First, some formalities:

Label the vertices $1,...,n$ in order and let $\oplus$ denote addition mod $n$. I'll denote going around the cycle in increasing order as 'going to the right'.

Clearly, since the walk is symmetric and the graph is transient, $P_t(x,y)=P_t(y,x)=P_t(y\oplus (n-y),x\oplus (n-y))$. Hence, it suffices to consider $P_t(1,j)$ for general $j$.

And now, a proof:

You're absolutely correct that $P_t(1,j)>0$ if and only if there exists a path $(\alpha_s)_{1\leq s\leq t}$ of neighbours such that $\alpha_1=1$ and $\alpha_t=j$. Hence, we want to find the minimal $t$ such that there exists some path of length $t$ from $1$ to $j$ for all $j$. Let's argue that $t\leq n-1$, i.e. that $t=n-1$ satisfies the condition.
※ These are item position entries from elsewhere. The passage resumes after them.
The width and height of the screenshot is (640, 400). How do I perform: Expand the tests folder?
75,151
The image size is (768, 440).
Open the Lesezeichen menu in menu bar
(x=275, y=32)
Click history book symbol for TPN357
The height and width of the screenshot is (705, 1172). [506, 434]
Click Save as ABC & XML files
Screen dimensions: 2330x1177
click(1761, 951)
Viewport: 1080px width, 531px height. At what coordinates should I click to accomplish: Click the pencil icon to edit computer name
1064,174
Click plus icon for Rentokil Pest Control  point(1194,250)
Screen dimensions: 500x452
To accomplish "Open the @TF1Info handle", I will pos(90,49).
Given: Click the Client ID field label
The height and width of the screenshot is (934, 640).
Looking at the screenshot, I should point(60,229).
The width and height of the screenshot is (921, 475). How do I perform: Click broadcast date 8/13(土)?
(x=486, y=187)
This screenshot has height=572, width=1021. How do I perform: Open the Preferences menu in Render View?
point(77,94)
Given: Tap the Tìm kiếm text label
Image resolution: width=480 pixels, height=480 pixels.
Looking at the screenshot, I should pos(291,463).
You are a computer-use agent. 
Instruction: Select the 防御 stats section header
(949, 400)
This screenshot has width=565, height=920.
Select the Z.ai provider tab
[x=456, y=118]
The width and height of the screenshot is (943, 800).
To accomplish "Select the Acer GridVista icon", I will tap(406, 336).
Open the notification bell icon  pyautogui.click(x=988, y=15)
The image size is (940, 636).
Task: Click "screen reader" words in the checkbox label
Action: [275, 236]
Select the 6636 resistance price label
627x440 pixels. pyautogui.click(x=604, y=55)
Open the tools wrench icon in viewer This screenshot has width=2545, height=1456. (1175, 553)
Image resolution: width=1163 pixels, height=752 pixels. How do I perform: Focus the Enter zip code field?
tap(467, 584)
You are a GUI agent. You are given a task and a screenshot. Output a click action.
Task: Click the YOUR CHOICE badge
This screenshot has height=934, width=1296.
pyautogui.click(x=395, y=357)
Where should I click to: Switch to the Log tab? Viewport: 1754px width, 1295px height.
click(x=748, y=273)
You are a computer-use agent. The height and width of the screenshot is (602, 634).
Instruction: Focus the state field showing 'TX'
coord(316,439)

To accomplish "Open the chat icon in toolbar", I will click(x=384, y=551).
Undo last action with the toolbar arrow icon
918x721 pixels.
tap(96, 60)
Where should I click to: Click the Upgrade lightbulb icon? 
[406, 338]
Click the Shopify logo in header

It's clear that there is a path of said length from $1$ to $n$ , namely the path of length $n-1$ that keeps going to the right. If you have a path of length $n-1$ from $1$ to $j$ such that the second to last step is $j-1$, you also get a pth of length $n-1$ from $1$ to $j-2$ by simply reversing the last step. Thus, there is a path of length of $n-1$ from $1$ to every odd $j$. However, the same logic applies to the path of length $n-1$ which goes left from $1$ until it hits $2$, and we get that there exists a path of length $n-1$ from $1$ to any even $j$. Thus, $t\leq n-1$.

Now, let $t<n-1$ and let us find a $j$ such that $P_t(1,j)=0$. If $t$ is odd, then $P_t(1,1)=0$, since no path of length less than $n$ can form a full loop of the cycle. If, on the other hand, $t$ is even, we see that $P_t(1,2)=0$. Indeed, for any walk $(\alpha_s)_{0\leq s\leq t}$ with $\alpha_0=1$, we see that $\alpha_s-2$ is odd for even $s$ unless at some point $\alpha$ goes from $1$ to $n$ and never crosses back again to $1$ - in particular it $\alpha_t-2$ could not be $0$. However, $n-2>t-1$, so even if $\alpha_1=n$, it's impossible that $\alpha_t$ could be $2$.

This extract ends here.